City Budget Oversight Needed to Control Costs:
While our city’s population increased by 15% from 2014 to 2019, the entire city budget increased by 34% — and the “Administration” piece of the budget pie increased by a whopping 60% during the same time period. A primary role of the City Council is to review and amend the $6 billion budget. New Councilmembers need relevant experience and financial expertise to do this effectively. As an aide to the former Budget Committee chair, I have this experience.
Leverage the City Auditor to Find Cost Savings:
The City Council should beef up the City Auditor’s Office and then engage that office to conduct periodic financial audits and performance audits. Savings can either be reinvested in programs proven to work or, if found in the utility operations, returned to ratepayers in the form of lower utility bills.
Tame Our Utility Bills:
Unlike many other cities, Seattle is fortunate to have significant control over how we manage utilities to keep the lights on, provide clean water, and recycle. But Seattle City Light and Seattle Public Utilities are each $1 billion companies which comprise nearly 40% of the city budget (all funds). As part of getting back to the basics, our City Council needs to better manage utility rates. Utility bills are regressive (lower income families pay a greater portion of their income). Truly progressive leaders should focus more on controlling those costs so that all customers – including seniors on fixed incomes, families with children, and others on tight budgets — are not overwhelmed by increasing costs that make our city less affordable.
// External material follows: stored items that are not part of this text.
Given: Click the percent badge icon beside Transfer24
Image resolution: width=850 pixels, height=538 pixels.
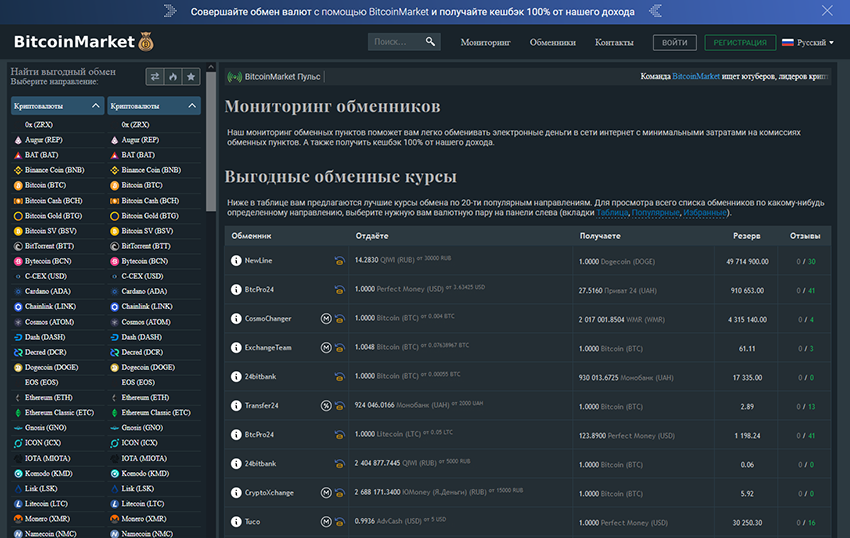Looking at the screenshot, I should (326, 406).
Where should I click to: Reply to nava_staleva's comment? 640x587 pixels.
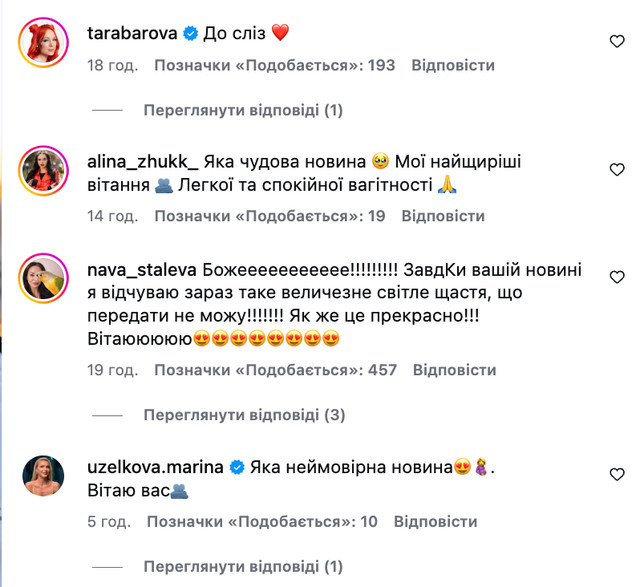click(454, 370)
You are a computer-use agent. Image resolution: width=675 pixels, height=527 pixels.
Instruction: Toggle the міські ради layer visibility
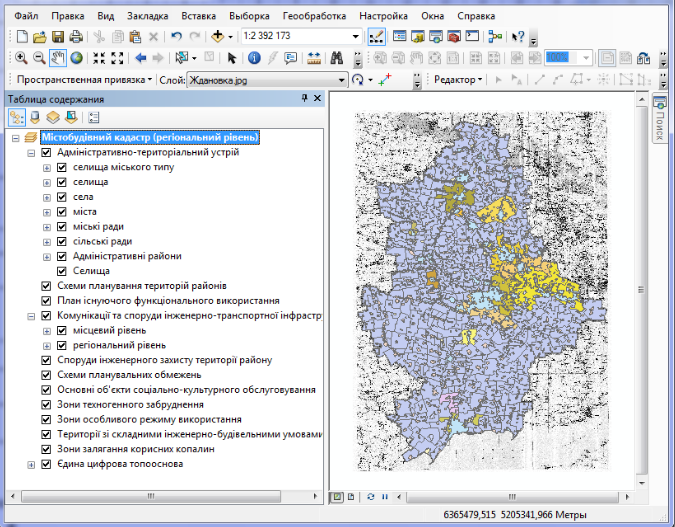(x=61, y=227)
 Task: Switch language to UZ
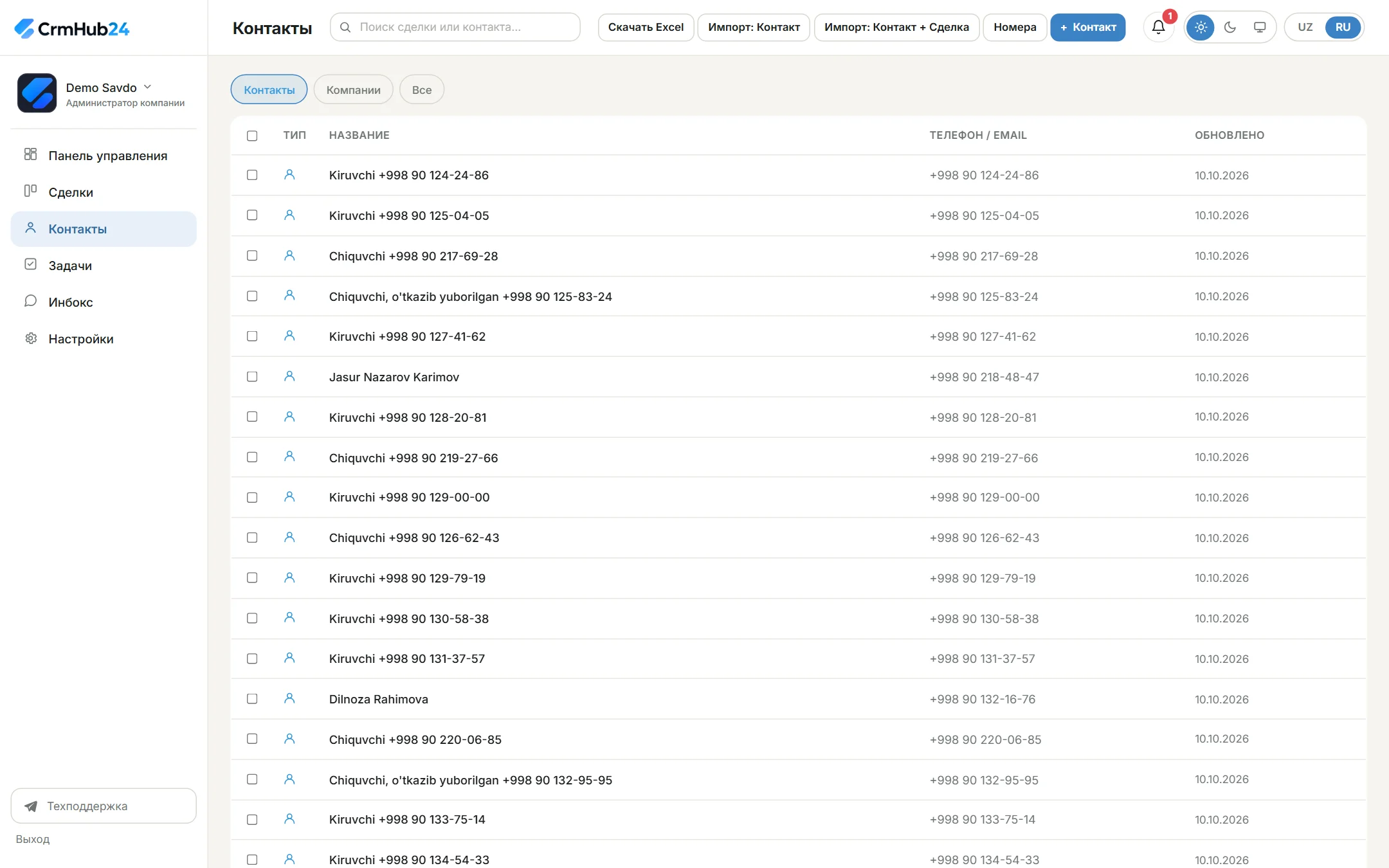pos(1305,27)
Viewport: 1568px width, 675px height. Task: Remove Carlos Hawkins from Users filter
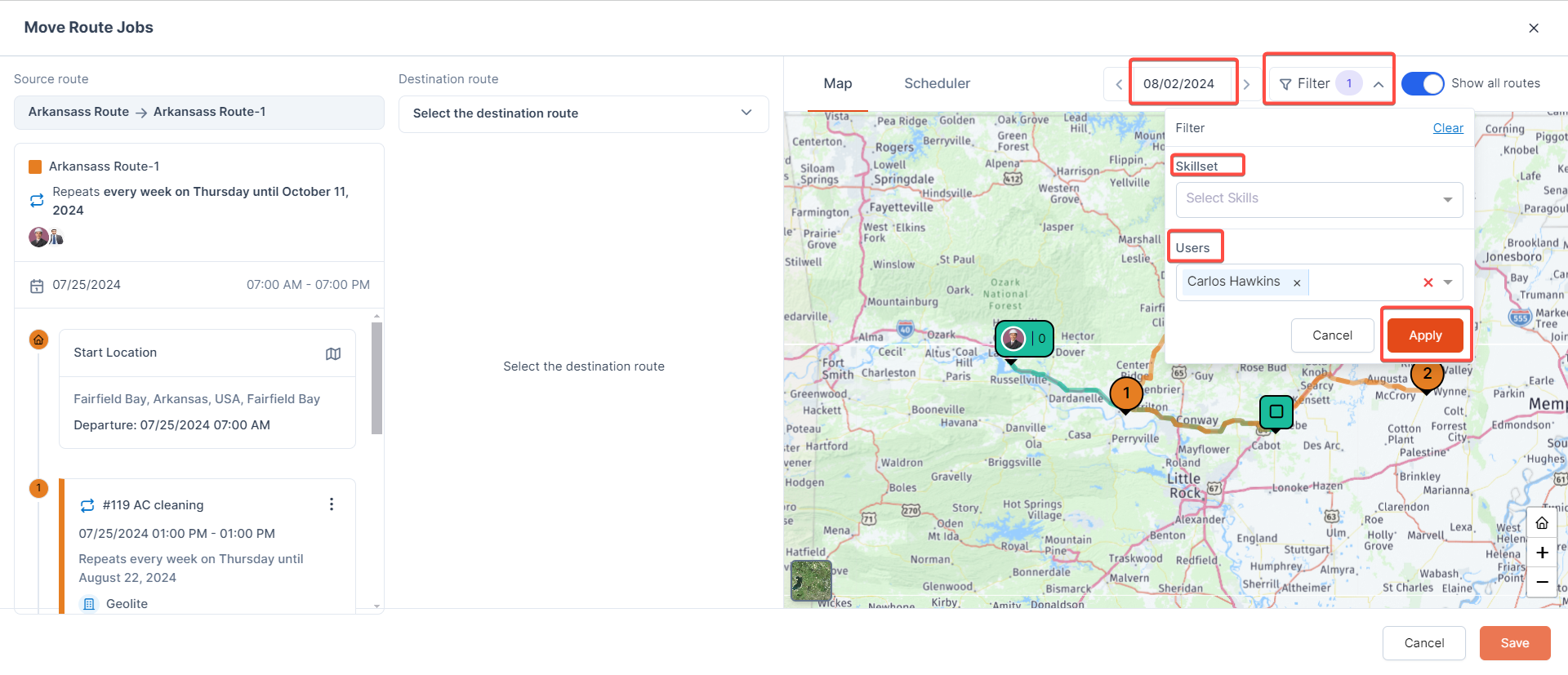click(1297, 282)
A note on Accessory Dwelling Units:
While it made sense for the City Council to liberalize the old ordinance on Accessory Dwelling Units to encourage more ADUs, details matter. Unfortunately, the current City Council required no affordability to benefit future renters or proximity to reliable transit. Moreover, I am concerned that the City Council’s removal of the owner-occupancy requirement will lead to harmful real estate speculation and demolitions of existing affordable single-family rental homes. I issued a press release on suggested amendments to the ADU legislation in June 2019, but the current City Council did not enact them. Going forward, I believe City Council must work with the Mayor to frequently review the data on the impacts of the new ADU law to ensure it does not cause more problems than it is supposed to solve.
Related to this issue of Affordability, please also review my plans for reducing Homelessness by CLICKING HERE.
Why I Can Deliver Solutions: I’m the candidate with the experience and commitment to accountability to make our city more affordable. I am the only candidate who combines the fiscal rigor of the private sector with practical experience and results in Seattle government. I have been working on community development, affordable housing, and fiscal accountability issues during the past 25 years.